▶ WHAT THE EXERCISE ASKS:
Give again, word for word, the line holding "Open the PLANUNG workspace tab" and every line after it through the end of the data below. Omit pictures.

········

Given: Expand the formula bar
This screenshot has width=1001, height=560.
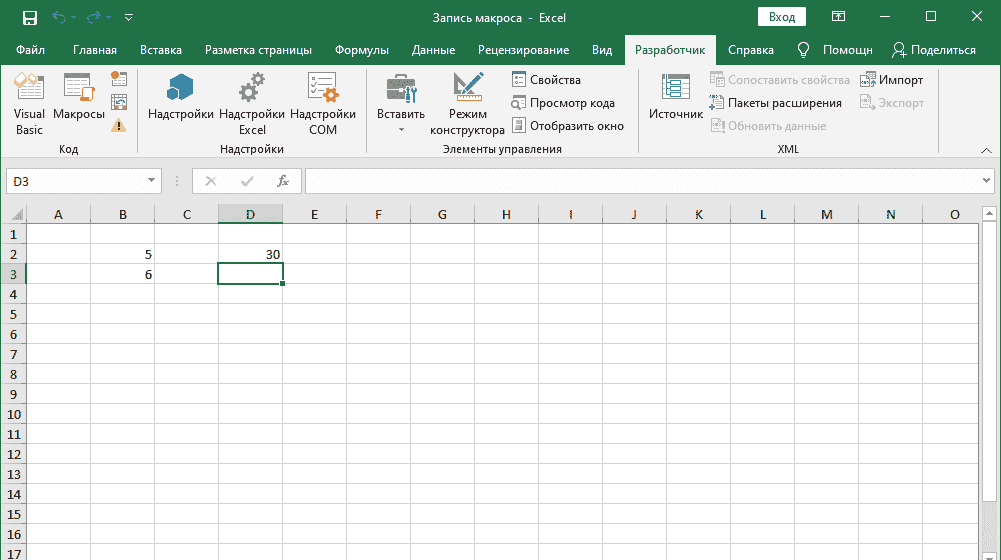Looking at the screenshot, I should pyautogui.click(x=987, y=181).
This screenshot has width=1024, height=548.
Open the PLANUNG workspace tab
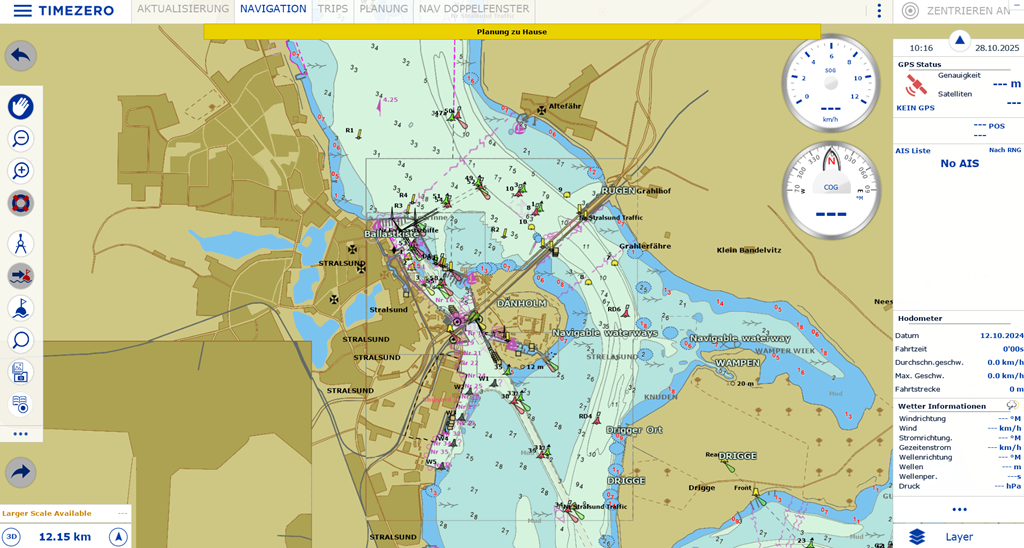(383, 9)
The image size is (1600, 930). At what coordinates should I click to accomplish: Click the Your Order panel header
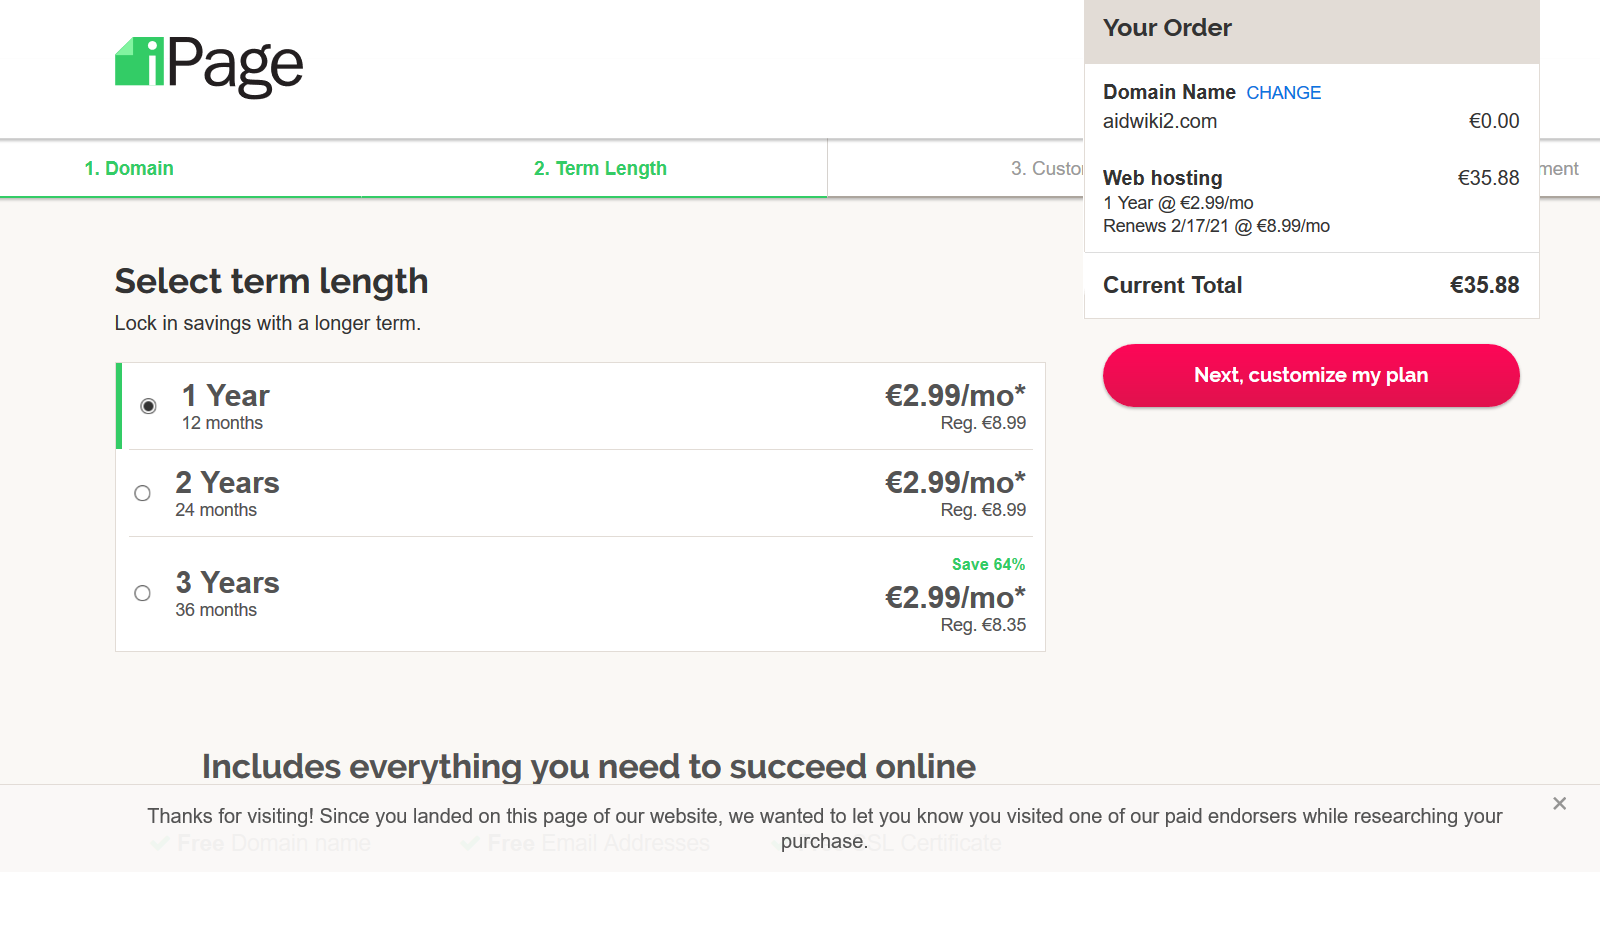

········

▶ RESPONSE BELOW:
Open the PLANUNG workspace tab
(383, 9)
The image size is (1600, 930). At what coordinates should I click to accomplish: Click the Your Order panel header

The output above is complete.